Introducing PRONOM syntax
Last updated on 2025-10-29 | Edit this page
Overview
Questions
- Why does PRONOM need syntax?
- What syntax exists?
- What does the syntax enable us to do?
Objectives
- Write our first PRONOM compliant signatures.
- Learn what a “BOF” is.
- PRONOM needs syntax to enable the expression of format identification signatures
- Needs to articulate specific byte patterns, at specific locations.
- Byte patterns use hexadecimal notation
- Syntax has overlap with ‘Regular Expressions’ (RegEx) but is distinct from RegEx implementations in common code languages such as Java or Python
- Highly flexible!
Signature positions
- BOF: Beginning Of File - the signature sequence starts at, or near the beginning of the file
- EOF: End Of File - the signature sequence starts at, or near the end of the file
- Var: Variable - the signature sequence may be found anywhere within the file
- Offset - the position, relative to the BOF, or EOF, where the sequence begins. 0 is default, meaning no offset. Since an offset of 0 means ‘starting from the first byte’, an offset of 4 means ‘starting from the 5th byte’, or ‘after the 4th byte’
- Maximum Offset - A further offset, relative to the initial Offset value described above. The default is 0, meaning no further possible offset.
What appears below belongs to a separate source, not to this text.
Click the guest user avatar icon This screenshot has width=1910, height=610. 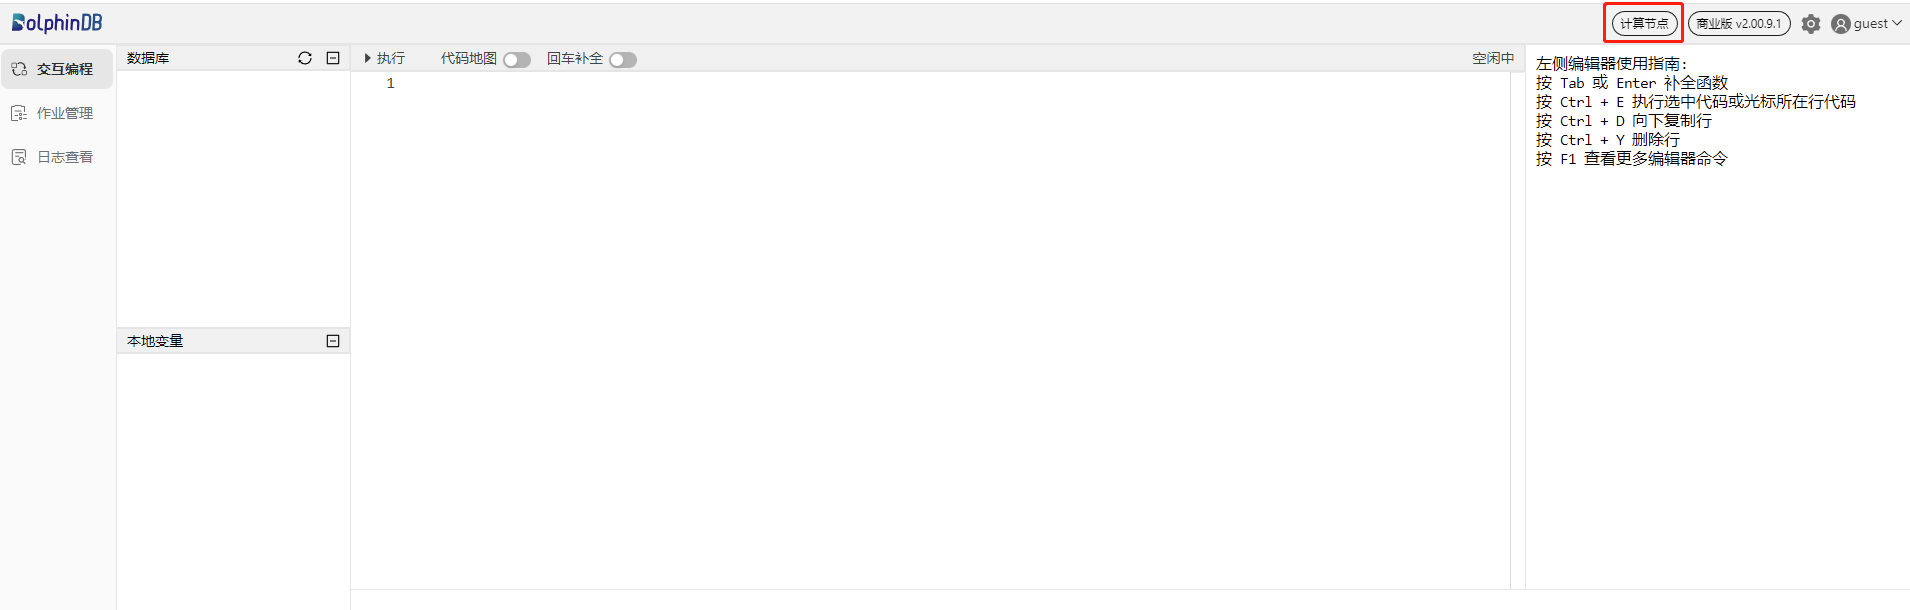point(1841,24)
Position and offset examples
BOF, Offset 0, Maximum offset 0: The signature sequence starts at the very beginning of the file
BOF, Offset 4, Maximum offset 0: The signature sequence starts at exactly position 0x04, the 5th byte
BOF, Offset 0, Maximum offset 4: The signature sequence may start anywhere within the first 5 bytes
BOF, Offset 4, Maximum Offset 4: The signature sequence may start anywhere from byte 5 through to byte 9
EOF, Offset 4, Maximum Offset 0: The signature sequence ends exactly 4 bytes from the end of the file
Questions
- Where can the byte sequence appear for BOF, Offset 16, Maximum offset 16?
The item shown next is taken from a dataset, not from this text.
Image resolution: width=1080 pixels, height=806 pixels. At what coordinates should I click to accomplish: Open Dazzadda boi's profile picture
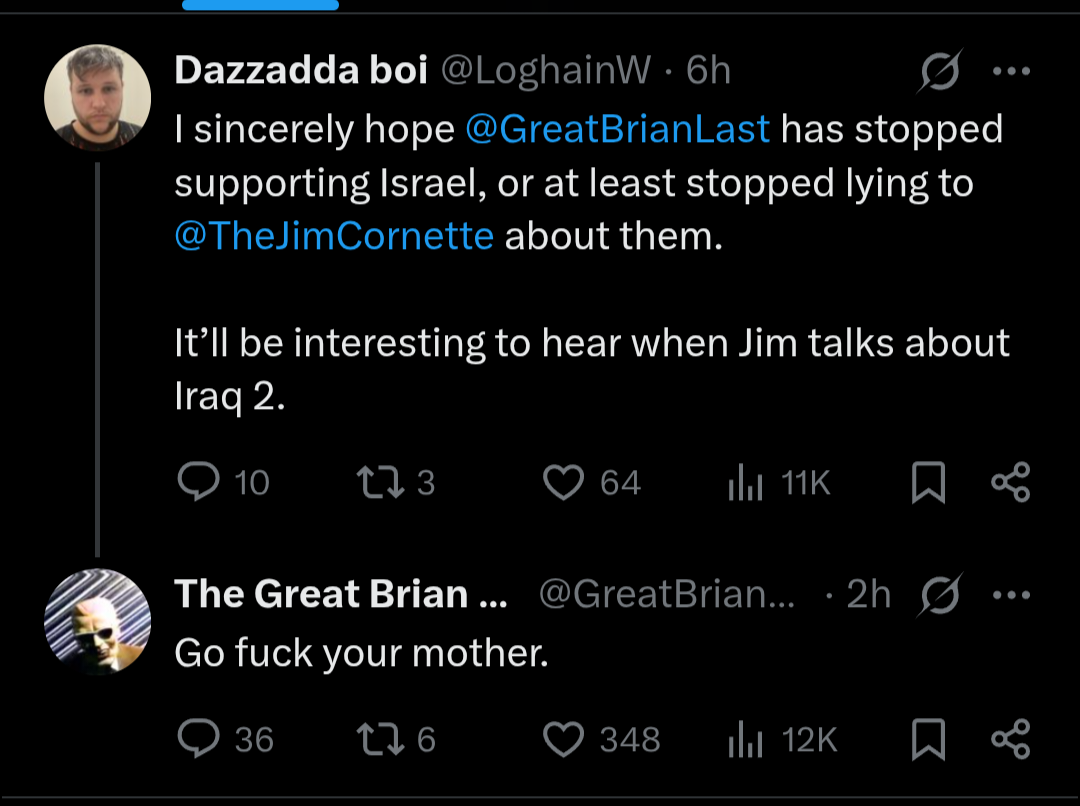[x=97, y=97]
- What do you think happens if you add an offset to a variably-positioned sequence?
Most common syntax
| Syntax element | Intended use | Example |
|---|---|---|
| Literal sequence | Just a plain signature sequence that appears as-is | A1B2C3D4 |
Infinite wildcard: *
|
The following sequence will appear at any point further in the file | A1B2C3D4*E5F6A7B8 |
Precise wildcard: {n}
|
The following sequence will appear after exactly the number of bytes specified | A1B2C3D4{4}E5F6A7B8 |
Wildcard range: {m-n}
|
The following sequence will appear at some point between the number of bytes specified | A1B2C3D4{4-8}E5F6A7B8 |
Either/Or: (a|b)
|
The following sequence will be any of the sequences specified. Any number of sequences can be specified | A1B2C3D4(0D |
Byte range [a:b]
|
The next byte will be within the range specified | A1B2C3D4[A4:B0]E5 |
Most signatures will combine some or all of the above.
Less common syntax
| Syntax element | Intended use | Example |
|---|---|---|
NOT sequence: [!a]
|
The following byte value is not this byte | A1B2C3D4[!E5]F6 |
Wildcard with infinite range:
{m-*}
|
The following sequence will appear minimally after the first value specified, but otherwise anywhere else in the file | A1B2C3D4{4-*}E5F6A7B8 |
Single wildcard: ??
|
The following byte may have any value. This is functionally
equivalent to {1}
|
A1B2C3D4??E5F6A7B8 |
NOT Byte range [!a:b]
|
The next byte will not be within the range specified | A1B2C3D4[!A4:B0]E5 |
| Wildcards at a beginning of a BOF sequence, or end of an EOF sequence | This is functionally equivalent to specifying Offset/Maximum Offset, however this is not recommended |
{4}A1B2C3D4 or: {0-4}A1B2C3D4
|
PRONOM Simplified Cheatsheet
PRONOM terms, basic syntax and data model
Offset markers
BOF = Beginning of File.
EOF = End of File. Var = Variable (anywhere in the file)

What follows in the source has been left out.